- How to complete this task
Could you show all lines in the entries below that contain the string "computer"?

- Records for this exercise
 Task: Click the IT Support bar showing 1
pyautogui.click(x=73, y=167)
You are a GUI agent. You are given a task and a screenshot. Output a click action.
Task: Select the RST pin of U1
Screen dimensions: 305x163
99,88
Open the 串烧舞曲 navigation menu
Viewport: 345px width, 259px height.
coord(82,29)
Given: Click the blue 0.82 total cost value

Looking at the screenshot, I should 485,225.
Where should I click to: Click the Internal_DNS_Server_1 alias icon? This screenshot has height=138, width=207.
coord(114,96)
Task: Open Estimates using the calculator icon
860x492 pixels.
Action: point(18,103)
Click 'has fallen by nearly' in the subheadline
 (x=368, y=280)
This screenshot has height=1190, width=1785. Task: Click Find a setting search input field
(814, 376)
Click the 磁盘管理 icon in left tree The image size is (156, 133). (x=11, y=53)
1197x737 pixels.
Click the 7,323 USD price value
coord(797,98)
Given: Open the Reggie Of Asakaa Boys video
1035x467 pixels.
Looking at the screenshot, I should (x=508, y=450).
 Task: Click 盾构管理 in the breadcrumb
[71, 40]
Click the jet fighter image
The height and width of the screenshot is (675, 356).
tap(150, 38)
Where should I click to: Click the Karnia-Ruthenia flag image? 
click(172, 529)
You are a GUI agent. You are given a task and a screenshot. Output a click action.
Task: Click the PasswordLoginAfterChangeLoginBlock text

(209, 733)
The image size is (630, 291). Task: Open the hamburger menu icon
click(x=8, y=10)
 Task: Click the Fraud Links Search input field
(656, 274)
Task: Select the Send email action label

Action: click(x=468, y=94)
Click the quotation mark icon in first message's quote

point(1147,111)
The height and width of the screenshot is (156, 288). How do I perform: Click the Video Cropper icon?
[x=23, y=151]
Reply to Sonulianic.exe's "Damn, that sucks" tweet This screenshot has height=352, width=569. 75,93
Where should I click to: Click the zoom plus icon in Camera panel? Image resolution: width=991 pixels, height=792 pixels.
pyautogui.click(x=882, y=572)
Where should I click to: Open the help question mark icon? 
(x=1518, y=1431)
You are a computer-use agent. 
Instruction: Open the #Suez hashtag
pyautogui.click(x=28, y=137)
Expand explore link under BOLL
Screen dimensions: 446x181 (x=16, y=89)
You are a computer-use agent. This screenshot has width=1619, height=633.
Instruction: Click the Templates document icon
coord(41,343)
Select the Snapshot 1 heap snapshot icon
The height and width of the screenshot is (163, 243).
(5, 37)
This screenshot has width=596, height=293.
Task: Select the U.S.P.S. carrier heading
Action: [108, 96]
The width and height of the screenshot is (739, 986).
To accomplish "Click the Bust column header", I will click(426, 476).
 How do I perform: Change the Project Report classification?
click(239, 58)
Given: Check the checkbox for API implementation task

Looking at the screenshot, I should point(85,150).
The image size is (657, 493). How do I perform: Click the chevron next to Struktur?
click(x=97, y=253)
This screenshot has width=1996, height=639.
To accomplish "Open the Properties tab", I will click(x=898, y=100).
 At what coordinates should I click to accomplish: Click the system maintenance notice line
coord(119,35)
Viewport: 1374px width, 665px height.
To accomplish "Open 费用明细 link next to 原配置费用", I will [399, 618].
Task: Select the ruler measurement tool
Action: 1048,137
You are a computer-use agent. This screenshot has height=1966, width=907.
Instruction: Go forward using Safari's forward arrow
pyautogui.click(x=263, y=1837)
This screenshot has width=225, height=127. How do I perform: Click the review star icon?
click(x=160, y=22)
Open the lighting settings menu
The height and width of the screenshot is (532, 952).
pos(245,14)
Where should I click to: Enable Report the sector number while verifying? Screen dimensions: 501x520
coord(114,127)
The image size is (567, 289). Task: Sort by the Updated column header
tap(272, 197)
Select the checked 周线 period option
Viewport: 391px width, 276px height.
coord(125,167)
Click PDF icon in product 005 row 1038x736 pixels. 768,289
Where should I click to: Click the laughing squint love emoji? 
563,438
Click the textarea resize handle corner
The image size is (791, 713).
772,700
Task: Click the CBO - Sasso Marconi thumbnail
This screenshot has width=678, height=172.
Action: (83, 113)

- Reply to the exercise
You are a computer-use agent. 
You are a computer-use agent. This screenshot has width=1619, height=633.
You are a computer-use agent. This screenshot has height=1966, width=907.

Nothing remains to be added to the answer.